Among the stocks we are covering, Steel Dynamics (STLD) has received the highest percentage of “buy” or equivalent recommendations from analysts at 70%. According to the consensus estimates compiled by Bloomberg, Steel Dynamics carries a one-year price target of $30.71, which represents a 24.7% upside over August 31 closing prices.
The graph above shows recent Wall Street analyst recommendations for Steel Dynamics. On August 23, Clarksons Platou Securities maintained its “neutral” rating on the company with a one-year price target of $25. Berenberg is among the most bullish brokerages on Steel Dynamics and has set a one-year price target of $35. This represents a 42% upside over current price levels.
Let’s now see why most analysts seem to be bullish (SSO) on Steel Dynamics.
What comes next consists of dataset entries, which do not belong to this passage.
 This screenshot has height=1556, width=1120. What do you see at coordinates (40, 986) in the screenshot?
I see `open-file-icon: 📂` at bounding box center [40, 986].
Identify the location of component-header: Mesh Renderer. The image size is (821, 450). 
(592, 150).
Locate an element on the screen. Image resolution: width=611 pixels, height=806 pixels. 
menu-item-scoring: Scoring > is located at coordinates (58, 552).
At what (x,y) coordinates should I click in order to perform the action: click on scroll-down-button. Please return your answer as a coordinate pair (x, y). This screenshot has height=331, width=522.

Steel Dynamics has one of the most diversified end-market exposures compared to other steel companies. For example, AK Steel (AKS) gets more than half of its revenues from the automotive sector, while Nucor (NUE) relies heavily on non-residential construction demand. Diversified end-market exposure reduces a company’s risk profile, as the weakness in one customer segment doesn’t have a big impact on earnings.
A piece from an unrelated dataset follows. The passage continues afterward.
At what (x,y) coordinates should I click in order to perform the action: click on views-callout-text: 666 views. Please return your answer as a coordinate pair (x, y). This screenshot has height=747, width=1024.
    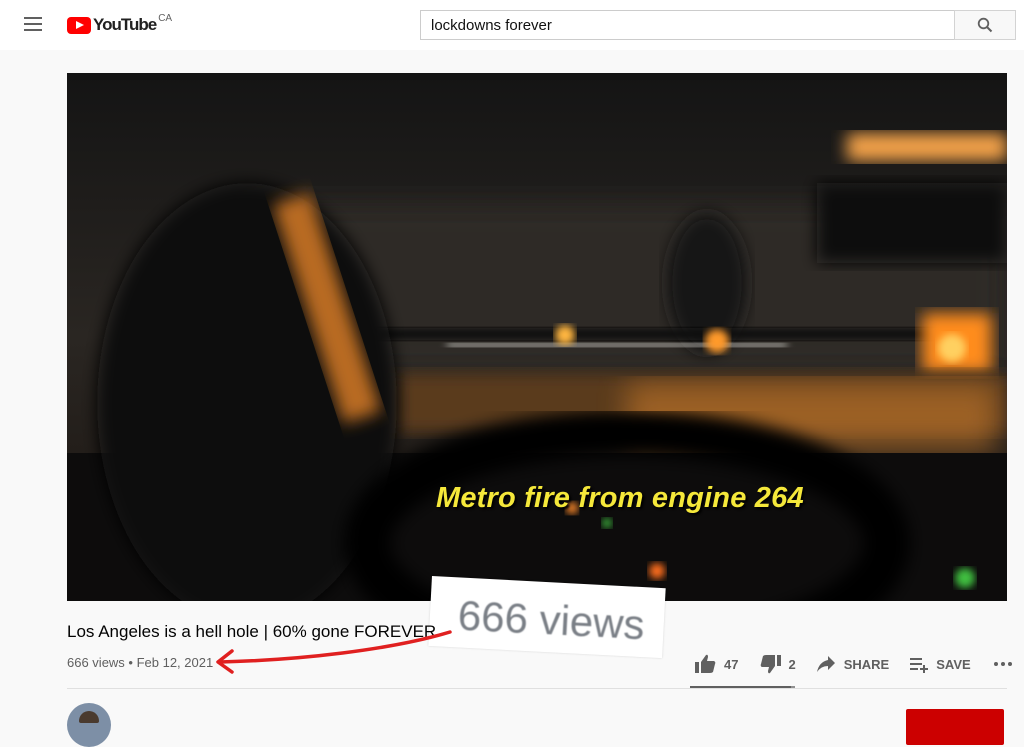
    Looking at the image, I should click on (551, 620).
Last year, U.S. Steel’s (X) performance was hit by the weakness in the energy market. However, this year, U.S. Steel’s flat rolled segment has more than made up for the weakness in the energy market. You can read Why the Best of U.S. Steel’s Flat Rolled Segment Is Yet to Come to explore this more.
Strong balance sheet
Steel Dynamics has a healthy balance sheet. The company’s financial strength should help it survive the current steel industry slowdown. It should do better than the more financially levered companies such as U.S. Steel and AK Steel if steel market conditions worsen in the coming months.